Conformational analysis of the type II and type III collagen alpha-1 chain N-telopeptides by 1H-NMR spectroscopy and restrained molecular mechanics calculations.

Abstract

The type II and type III collagen alpha-1 chain N-telopeptides are a nonadecamer with the sequence pEMAGGFDEKAGGAQLGVMQ-NH2 and a tetradecamer with the sequence pEYEAYDVKSGVAGG-NH2, respectively. Their conformations have been studied in CD3OH/H2O (60/40) solution by means of two-dimensional proton nmr spectroscopy. Based on double quantum filtered correlation spectroscopy, total correlation spectroscopy, rotating frame nuclear Overhauser enhancement (ROE) spectroscopy, and nuclear Overhauser enhancement (NOE) spectroscopy experiments, all resonances were assigned and the conformational properties were analyzed in terms of vicinal NH-H alpha coupling constants, sequential and medium-range NOEs (ROEs), and amide proton temperature coefficients.
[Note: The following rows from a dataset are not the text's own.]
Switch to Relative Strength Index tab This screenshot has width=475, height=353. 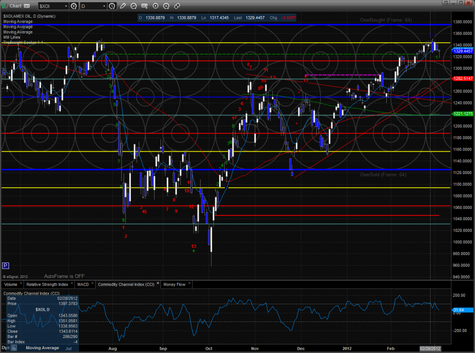(47, 284)
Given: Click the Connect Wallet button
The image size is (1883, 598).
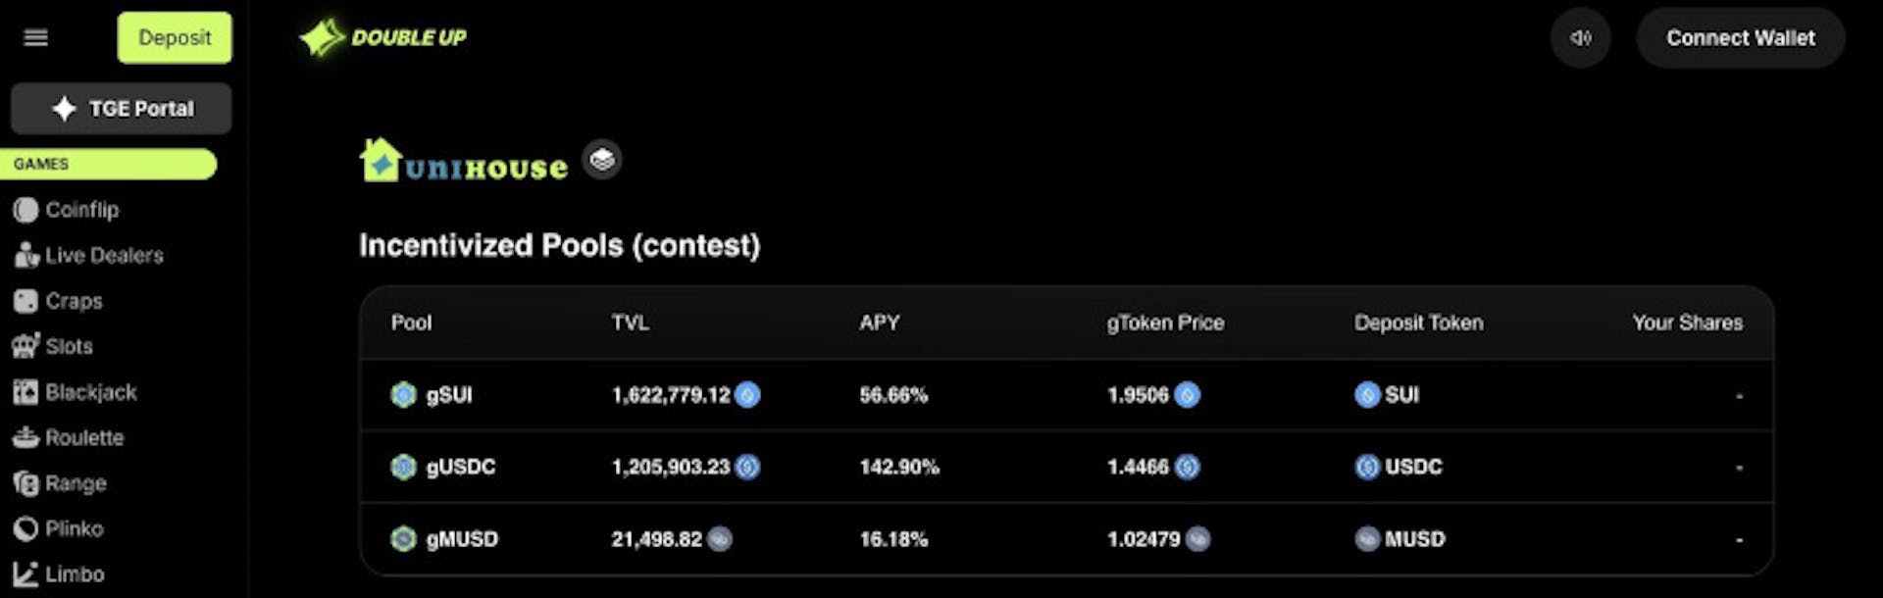Looking at the screenshot, I should click(x=1740, y=38).
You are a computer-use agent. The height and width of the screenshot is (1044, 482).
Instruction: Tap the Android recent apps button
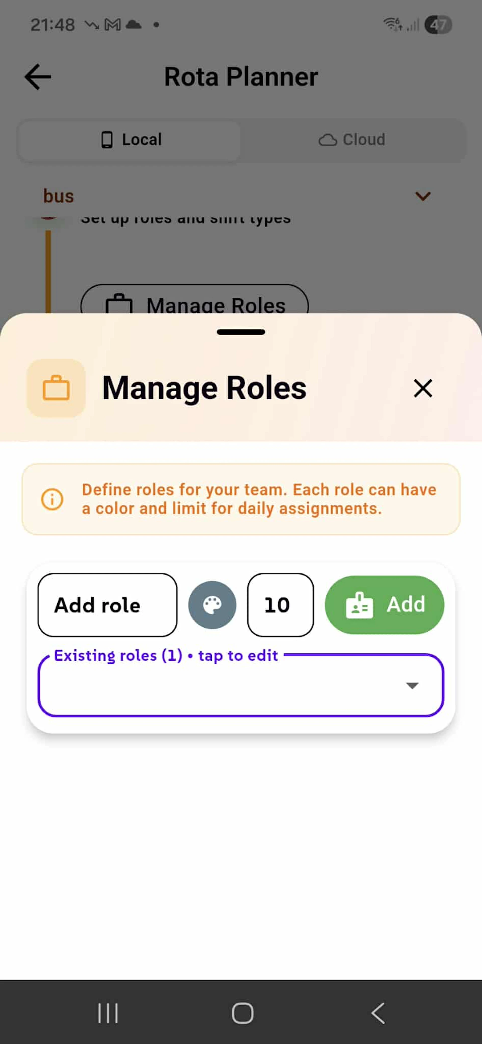[108, 1013]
The NOE distance constraints as well as dihedral constraints based on the vicinal NH-H alpha coupling constants were used as input parameters for restrained molecular mechanics, consisting of restrained molecular dynamics and restrained energy minimization calculations. The type II N-telopeptide's conformation is dominated by a fused beta gamma-turn between Phe6 and Ala10, stabilized by three hydrogen bonds and a salt bridge between the side-chain end groups of Glu8 and Lys9. The first 5 amino acids are extended with a much higher degree of conformational freedom. The 2 Gly residues following the turns were found to be highly flexible (hinge-like), leaving the spatial position of the second half of the molecule relative to the fused beta gamma-turn undefined. In the type III telopeptide, a series of sequential NH(i)-NH(i + 1) ROEs were observed between the amino acids Tyr2 and Ser9, indicating that a fraction of the conformational space is helical. However, the absence of medium-range ROEs and the lack of regularity of the effects associated with alpha-helices suggest the presence of a nascent rather than a complete helix.